[PROBLEM REQUIREMENTS] Reproduce word for word the stretch of the Tensorforce forum thread from "Alexander Kuhnle" through "the next days.".

[EXCERPTED TEXT]
----
Only one GPU utilized ~20% during running. Can I tune some params to get more utility out of the GPUs?
Alexander Kuhnle
@AlexKuhnle
@IbraheemNofal I can certainly help with the SavedModel stuff from Tensorforce-side, as this is on the roadmap anyway. I'll try to look into that in the next days.
@nneubauer 66% of the time spent in observe sounds a lot, are you sure? What agent are you using, and could you post the spec? Usually, I would expect the GPU to not be used very much because the interactions are dominated by many batchsize-1 act calls where a GPU is not particularly helpful (different from supervised learning, where this problem doesn't exist). But in your case this sounds different, however, depending on your agent spec, there might be a simple improvement
phurichai
@phurichai
@AlexKuhnle Thanks a lot for your suggestion. I tried what you suggested. I write a python file named "RLenv1.py", put an environment class called "Env1" there. Then in another python file in the same folder, I call
environment = Environment.create( environment='RLenv1.Env1', max_episode_timesteps=10)
----
[RECORD LIST]
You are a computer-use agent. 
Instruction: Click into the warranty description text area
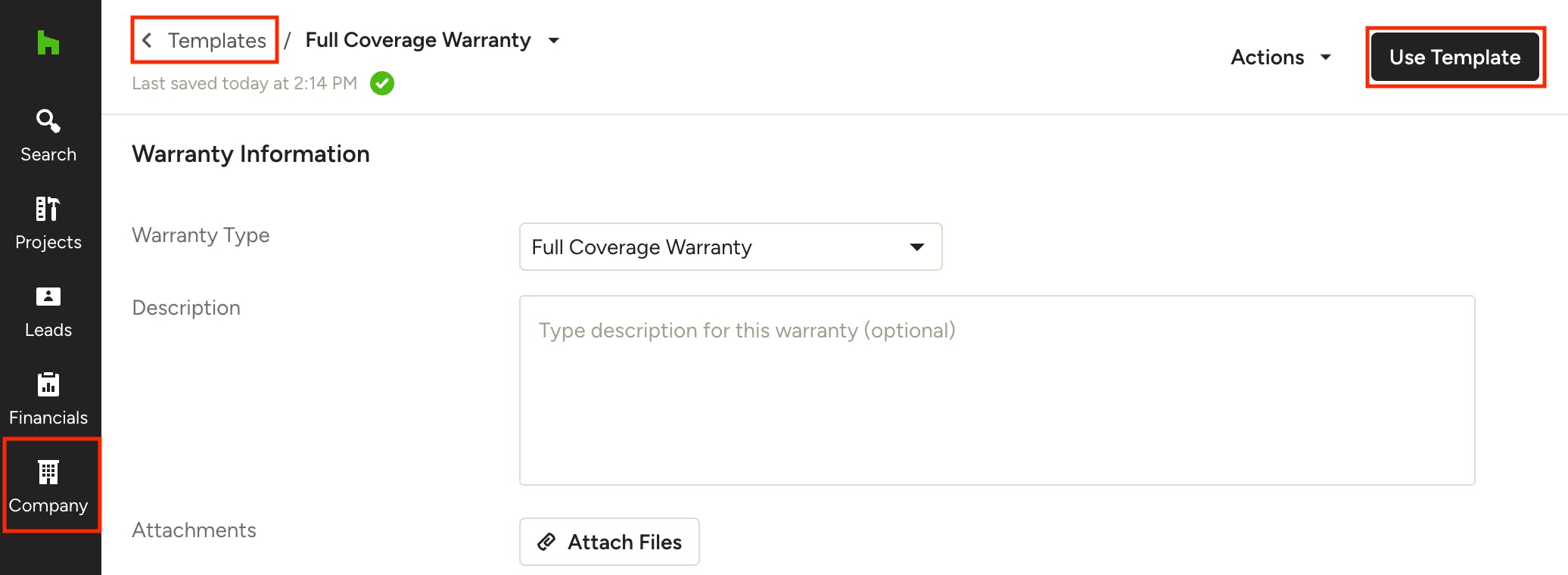pyautogui.click(x=997, y=390)
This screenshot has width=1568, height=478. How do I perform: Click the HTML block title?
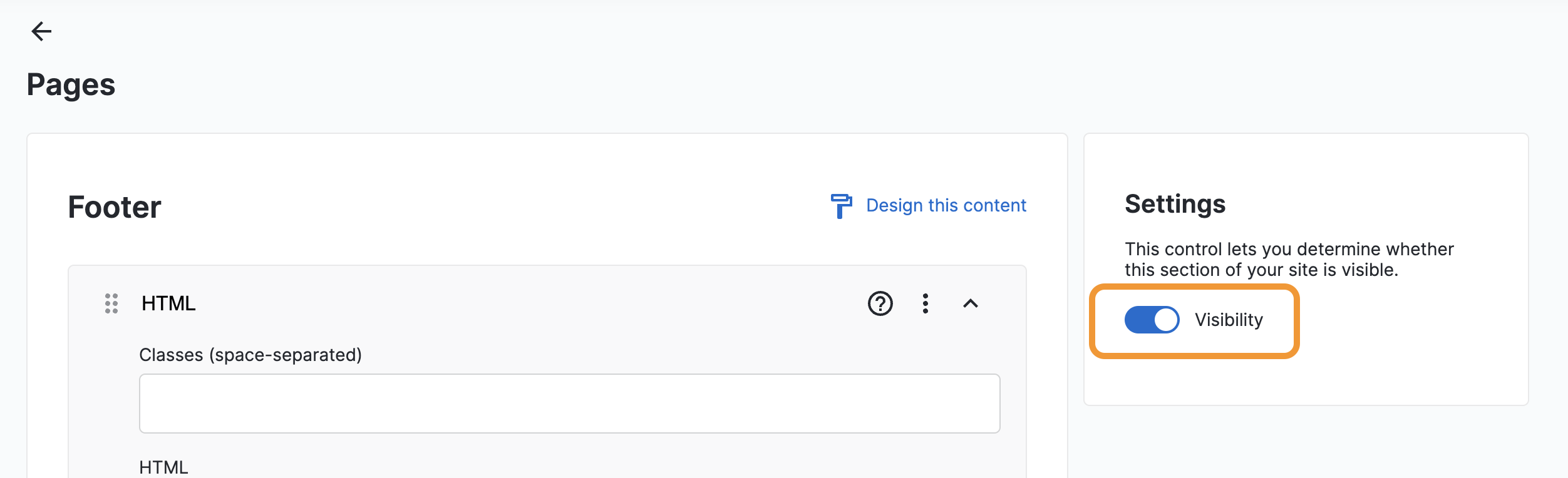click(x=168, y=303)
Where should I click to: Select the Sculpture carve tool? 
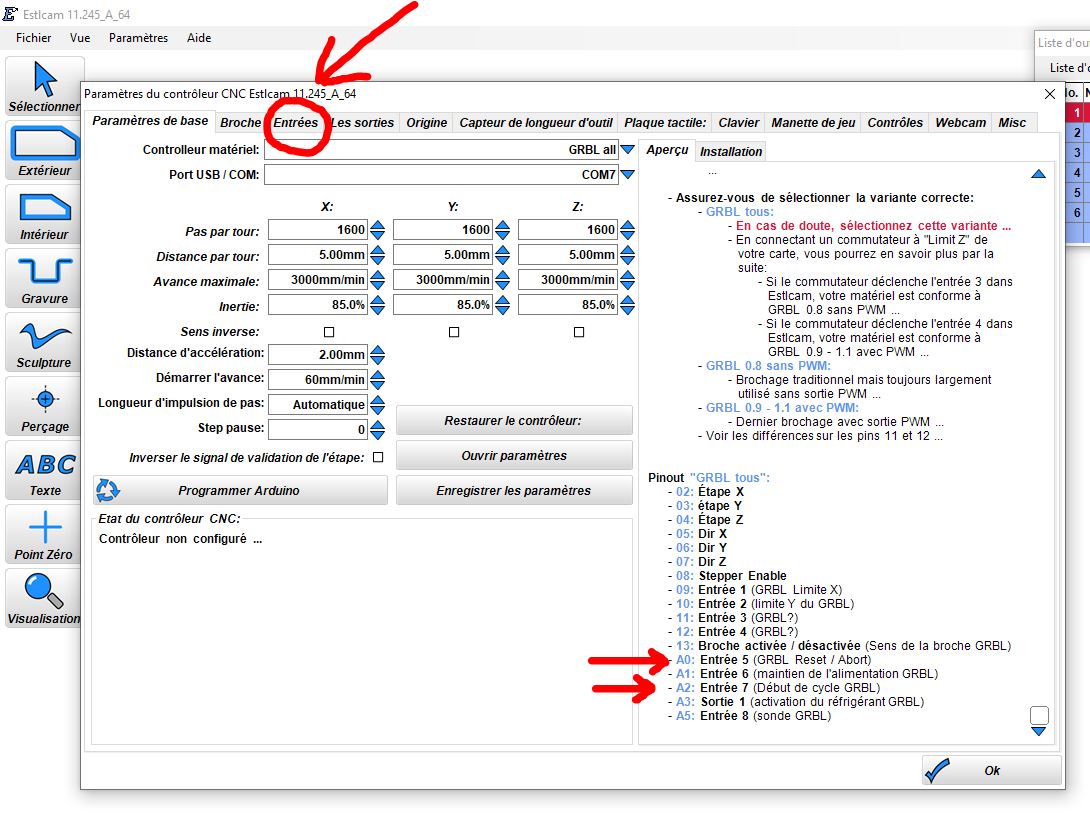coord(44,342)
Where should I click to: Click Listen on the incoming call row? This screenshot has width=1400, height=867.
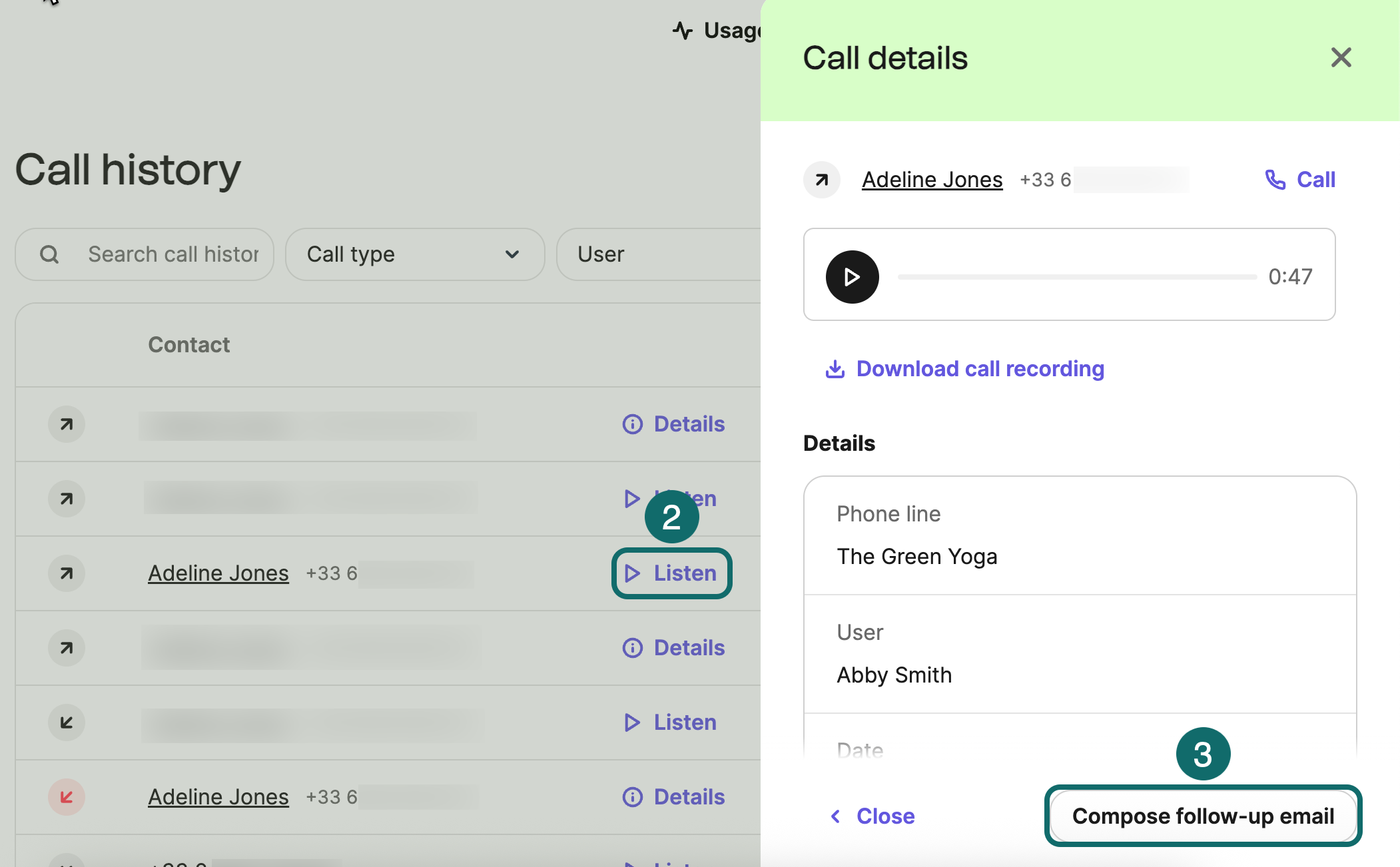click(x=671, y=722)
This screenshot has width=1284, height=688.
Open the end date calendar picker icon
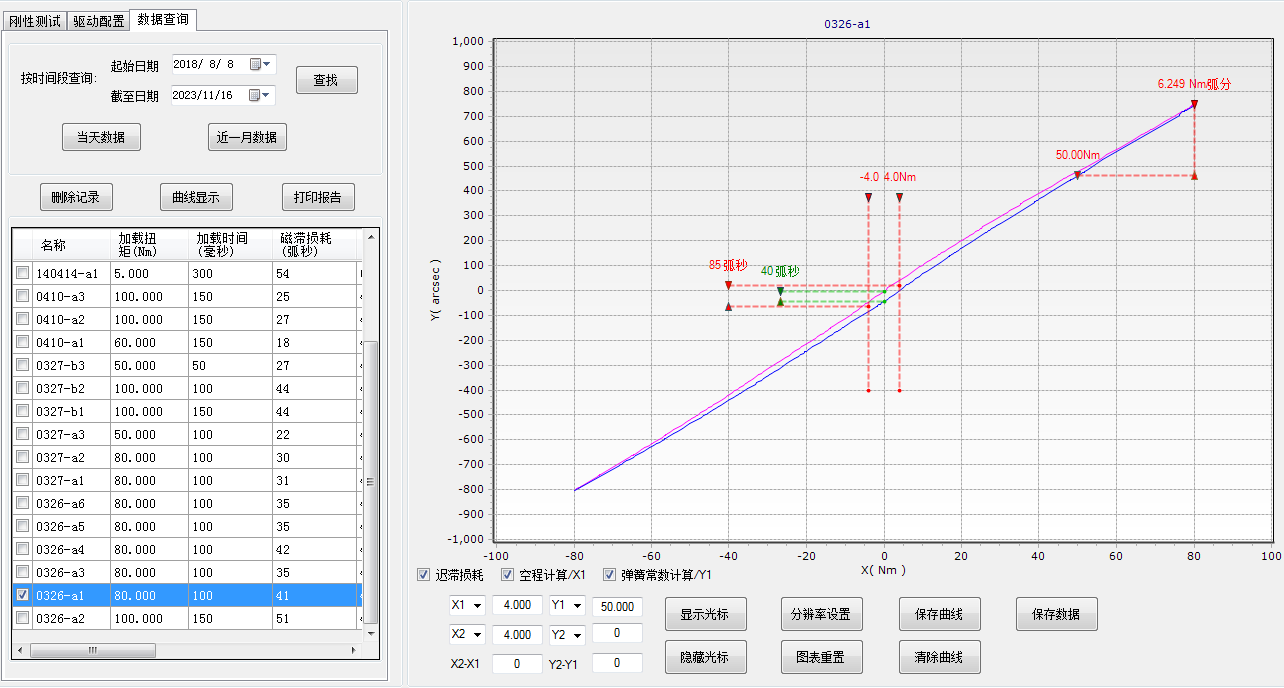(256, 96)
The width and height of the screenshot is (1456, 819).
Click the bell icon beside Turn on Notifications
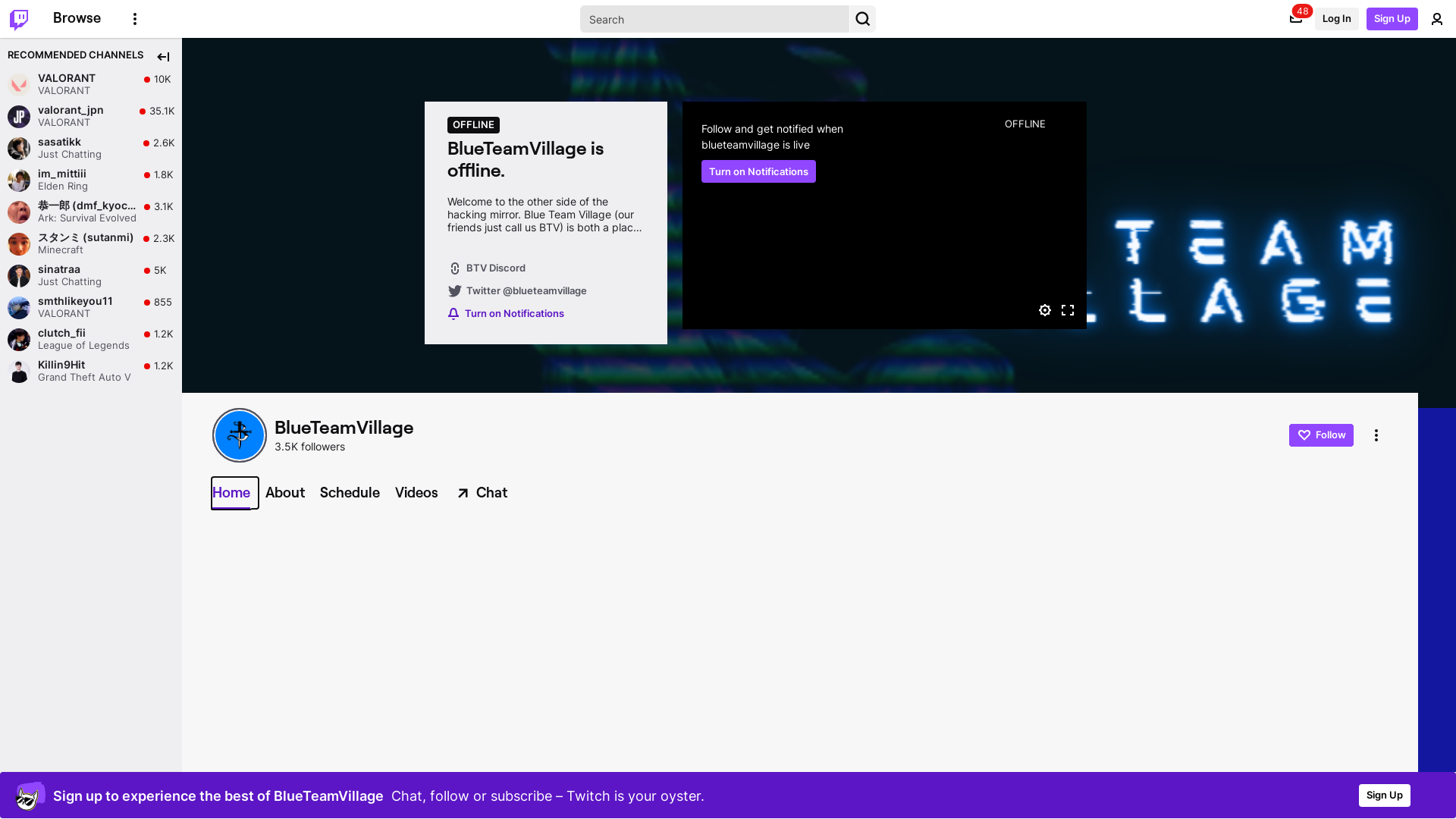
----
[REPLY TO THE TASK]
Alexander Kuhnle
@AlexKuhnle
@IbraheemNofal I can certainly help with the SavedModel stuff from Tensorforce-side, as this is on the roadmap anyway. I'll try to look into that in the next days.